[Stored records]
--------------------------------------------------

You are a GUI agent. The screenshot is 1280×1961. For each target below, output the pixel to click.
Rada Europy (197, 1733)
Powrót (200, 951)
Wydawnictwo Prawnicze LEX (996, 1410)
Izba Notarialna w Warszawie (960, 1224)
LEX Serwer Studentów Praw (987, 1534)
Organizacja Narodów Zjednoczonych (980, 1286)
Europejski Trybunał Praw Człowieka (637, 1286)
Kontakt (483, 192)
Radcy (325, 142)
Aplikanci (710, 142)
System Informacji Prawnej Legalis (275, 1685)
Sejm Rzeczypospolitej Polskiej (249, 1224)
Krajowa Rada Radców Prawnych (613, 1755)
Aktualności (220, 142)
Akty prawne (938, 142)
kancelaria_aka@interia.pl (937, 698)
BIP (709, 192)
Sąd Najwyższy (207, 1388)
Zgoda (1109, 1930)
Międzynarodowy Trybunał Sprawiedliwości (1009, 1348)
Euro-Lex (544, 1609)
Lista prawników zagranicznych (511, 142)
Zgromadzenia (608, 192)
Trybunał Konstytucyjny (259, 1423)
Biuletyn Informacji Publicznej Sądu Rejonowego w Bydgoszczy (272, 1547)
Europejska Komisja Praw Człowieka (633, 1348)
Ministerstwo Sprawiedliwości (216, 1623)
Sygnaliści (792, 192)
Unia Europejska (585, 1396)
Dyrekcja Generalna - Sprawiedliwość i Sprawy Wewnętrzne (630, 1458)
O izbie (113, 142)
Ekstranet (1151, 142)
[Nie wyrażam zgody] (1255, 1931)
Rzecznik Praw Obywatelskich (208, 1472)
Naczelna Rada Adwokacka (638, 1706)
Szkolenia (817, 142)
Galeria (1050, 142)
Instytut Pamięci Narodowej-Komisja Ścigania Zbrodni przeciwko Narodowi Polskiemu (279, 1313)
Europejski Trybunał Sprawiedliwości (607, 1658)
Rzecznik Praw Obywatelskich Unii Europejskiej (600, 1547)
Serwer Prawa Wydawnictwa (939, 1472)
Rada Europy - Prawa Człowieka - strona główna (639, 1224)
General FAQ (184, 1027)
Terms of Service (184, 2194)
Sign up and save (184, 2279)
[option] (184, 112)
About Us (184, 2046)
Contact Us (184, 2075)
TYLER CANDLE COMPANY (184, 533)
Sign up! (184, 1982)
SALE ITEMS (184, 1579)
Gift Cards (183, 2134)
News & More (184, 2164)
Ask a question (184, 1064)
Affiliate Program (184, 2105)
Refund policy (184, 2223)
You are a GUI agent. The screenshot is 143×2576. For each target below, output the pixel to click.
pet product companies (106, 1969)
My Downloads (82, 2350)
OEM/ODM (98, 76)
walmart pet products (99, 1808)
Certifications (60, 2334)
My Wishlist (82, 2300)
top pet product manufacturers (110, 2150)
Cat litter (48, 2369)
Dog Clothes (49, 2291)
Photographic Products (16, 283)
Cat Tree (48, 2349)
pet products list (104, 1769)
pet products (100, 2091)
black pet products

--------------------------------------------------

◆ **Your assignment**
Would you retype the lines above from the one with "Dyrekcja Generalna - Sprawiedliwość" down to the one with "[option] (184, 112)", word for word, both ends included and no other lines?

◆ **Answer box**
Dyrekcja Generalna - Sprawiedliwość i Sprawy Wewnętrzne (630, 1458)
O izbie (113, 142)
Ekstranet (1151, 142)
[Nie wyrażam zgody] (1255, 1931)
Rzecznik Praw Obywatelskich (208, 1472)
Naczelna Rada Adwokacka (638, 1706)
Szkolenia (817, 142)
Galeria (1050, 142)
Instytut Pamięci Narodowej-Komisja Ścigania Zbrodni przeciwko Narodowi Polskiemu (279, 1313)
Europejski Trybunał Sprawiedliwości (607, 1658)
Rzecznik Praw Obywatelskich Unii Europejskiej (600, 1547)
Serwer Prawa Wydawnictwa (939, 1472)
Rada Europy - Prawa Człowieka - strona główna (639, 1224)
General FAQ (184, 1027)
Terms of Service (184, 2194)
Sign up and save (184, 2279)
[option] (184, 112)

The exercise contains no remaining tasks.